* Exercise description:
Which lines in the entries below contain the word "pixels"? Pick out each one and copy it in full.

* Dataset records:
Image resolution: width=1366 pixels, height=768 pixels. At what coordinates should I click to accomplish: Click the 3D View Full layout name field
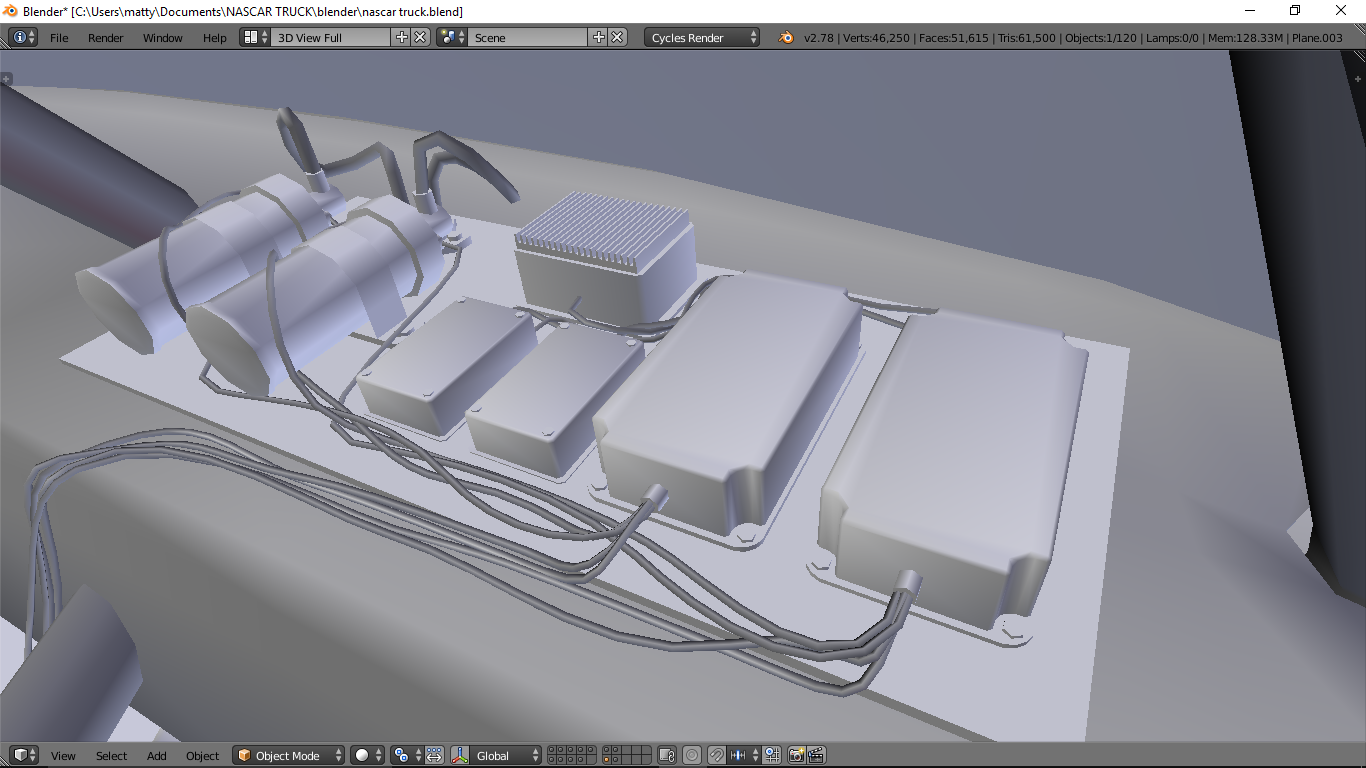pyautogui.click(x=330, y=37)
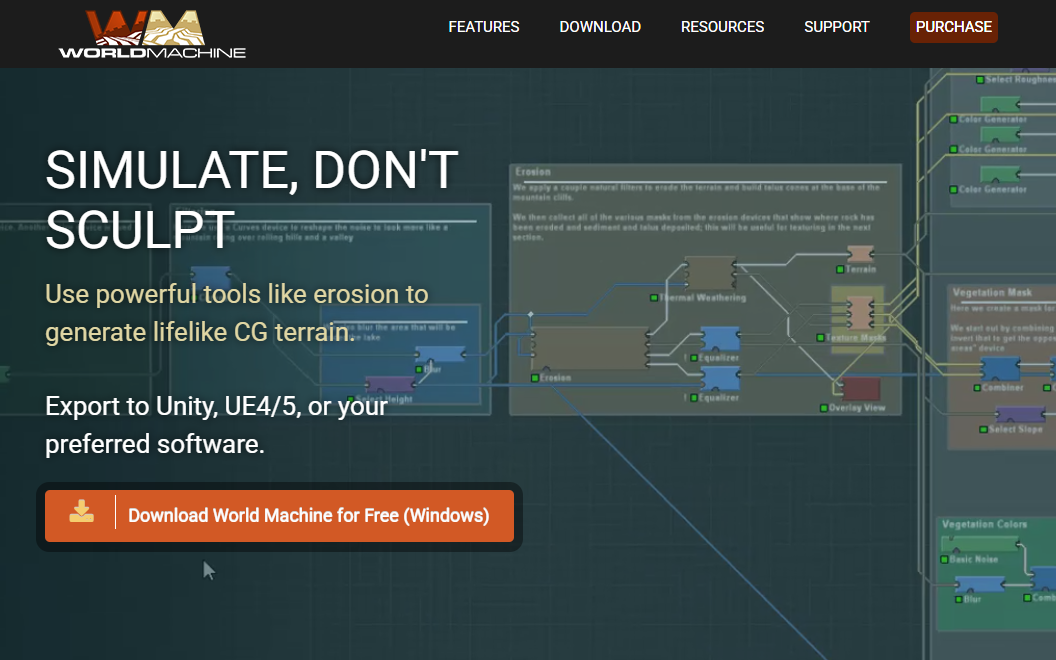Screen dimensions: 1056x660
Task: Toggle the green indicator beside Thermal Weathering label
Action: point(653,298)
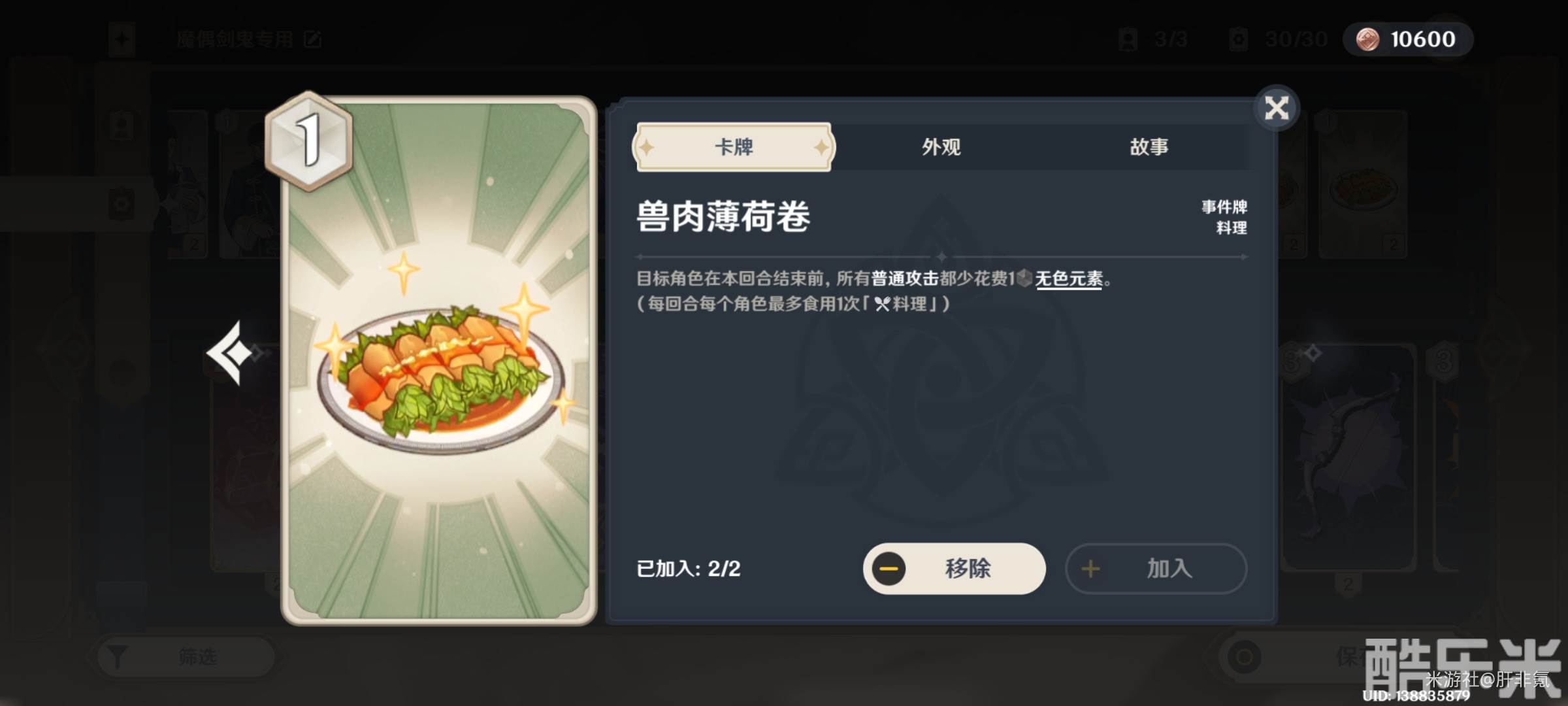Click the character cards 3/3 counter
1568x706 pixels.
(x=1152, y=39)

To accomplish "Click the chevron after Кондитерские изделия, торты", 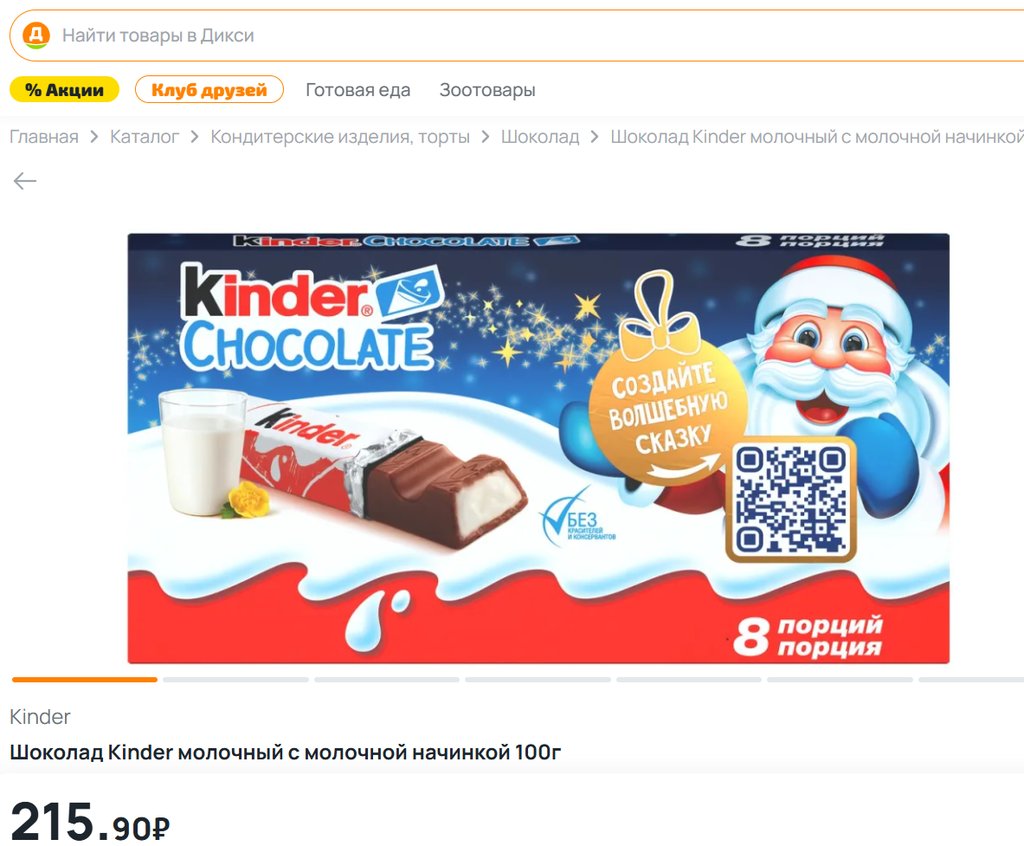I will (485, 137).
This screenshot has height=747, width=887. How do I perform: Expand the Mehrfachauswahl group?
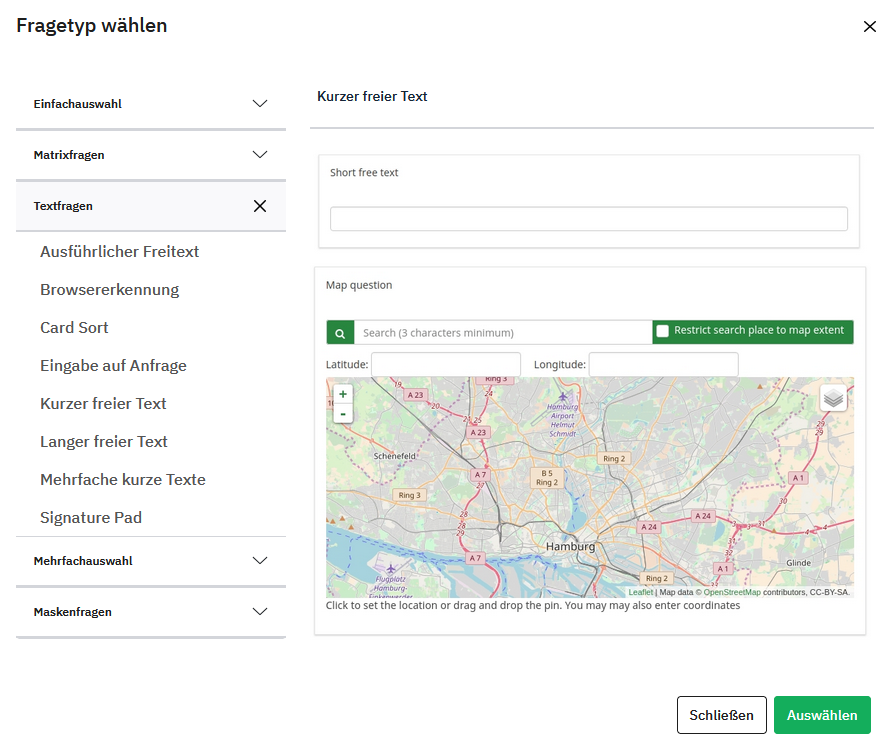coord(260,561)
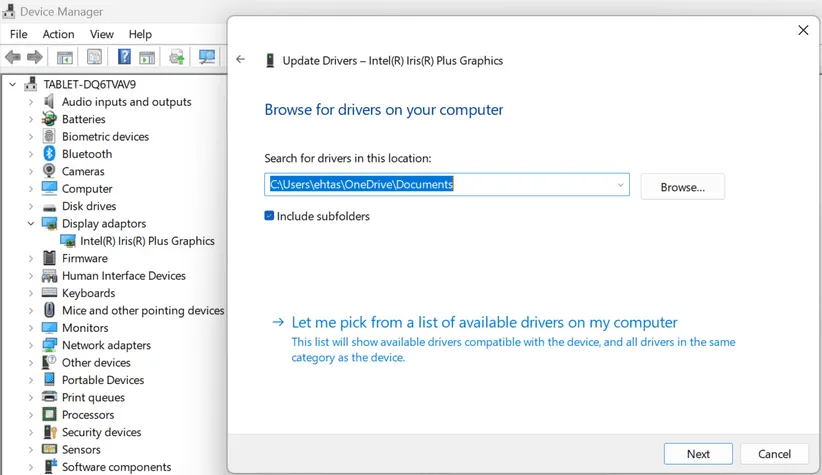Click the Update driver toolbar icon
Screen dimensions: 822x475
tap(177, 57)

* Reply to the task:
Image resolution: width=1366 pixels, height=768 pixels. At what coordinates should I click to accomplish: Click the 3D View Full layout name field
1568x706 pixels.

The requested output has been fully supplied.